La presse médicale, 1er moyen d’information
Il reste que même si la visite suscite toujours de l’intérêt chez une majorité de médecins, ceux-ci cherchent d’abord dans la presse les informations utiles à leurs pratiques. Selon une enquête réalisée par Global Média Santé (GMS), éditeur d’Egora, auprès de 8 000 médecins généralistes, la presse médicale demeure le premier moyen d’information et de formation des médecins. Sur le web, “les médecins font aujourd’hui plus confiance à des sites qui sont édités par des éditeurs reconnus”, explique Tatiana de Franqueville, directrice marketing de GMS. L’enquête confirme également la baisse de visite médicale, car “les sollicitations sont moins nombreuses qu’avant”, disent les médecins interrogés.
“La presse professionnelle a toujours toute sa place, même si malheureusement des titres disparaissent, estime Gilles Sevin. Cela reste un média incontournable pour l’information et la formation des professionnels de santé. Chaque titre possédant ses propres spécificités éditoriale et rédactionnelle, nous ne pouvons que regretter leurs disparitions progressives.” Un avis partagé par Vincent Varlet. “Je suis un fervent défenseur de la presse professionnelle, car c’est un canal de communication privilégié par le corps médical, souligne-t-il. Le travail de recherche et de synthèse de l’information que font les journalistes est très important, car les médecins n’ont pas le temps de faire le tri dans le flux d’informations auxquels ils sont confrontés.”
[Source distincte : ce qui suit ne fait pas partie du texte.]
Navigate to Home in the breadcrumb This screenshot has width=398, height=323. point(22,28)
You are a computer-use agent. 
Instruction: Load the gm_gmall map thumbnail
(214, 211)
La loi Bertrand sur le médicament s’est également intéressée à la presse médicale et aux publicités qu’elle contient. “Avec la loi Bertrand, on est passé d’un contrôle a posteriori des publicités par l’Agence du médicament à un visa a priori, explique Philippe Lamoureux. Mais on a constaté que le taux de rejet des publicités n’est pas sensiblement différent. En revanche, la réforme a créé des contraintes administratives supplémentaires, car il y a des délais de dépôts assez stricts”. En 2013, sur les 2192 demandes de visas de publicité auprès des professionnels de santé, seules 115 ont été refusés par l’Agence nationale de sécurité du médicament (Ansm).
“Le problème est que les médecins ont pris l’habitude de la lire gratuitement”
“La presse professionnelle garde toute sa place dans la communication des industriels, estime pourtant Philippe Lamoureux. Quand on regarde les supports de communication déposés par les laboratoires auprès de l’Ansm, les publicités dans la presse représentent 10% du total, et c’est constant depuis dix ans.”
En 2013, les laboratoires ont investi 30 millions d’euros de budget publicitaire dans la presse médicale. Des budgets qui ont fondu comme neige au soleil depuis le milieu des années 2000. Au point de mettre en péril une partie de cette presse. “Si la presse médicale disparaissait, ce qui peut arriver, ce serait un sérieux manque, estime l’économiste de la santé Claude Le Pen. Le problème est qu’à un moment les médecins ont pris l’habitude de la lire gratuitement. Pourtant, je trouve que ce n’est pas du tout une presse de mauvaise qualité, on peut notamment y lire des analyses sur l’évolution du système de santé, des sujets qui intéressent peu les grands médias.”
La qualité de la presse médicale intéresse également la Haute Autorité de santé (HAS), qui lui a consacré un rapport l’an dernier. Du leur côté, les laboratoires réfléchissent beaucoup à la manière de faire évoluer leurs stratégies de communication, tout en contenant les coûts. “L’avenir de la communication des laboratoires est sans doute aux stratégies digitales même si, pour l’heure, les évolutions sont encore assez prudentes et progressives, constate Philippe Lamoureux. Il ne faut pas oublier que la communication sur le médicament est soumise à une réglementation très stricte.”
Sites Internet, applications mobiles, réseaux sociaux, les initiatives numériques des industriels fleurissent depuis quelques années. Mais parfois encore dans une relative discrétion.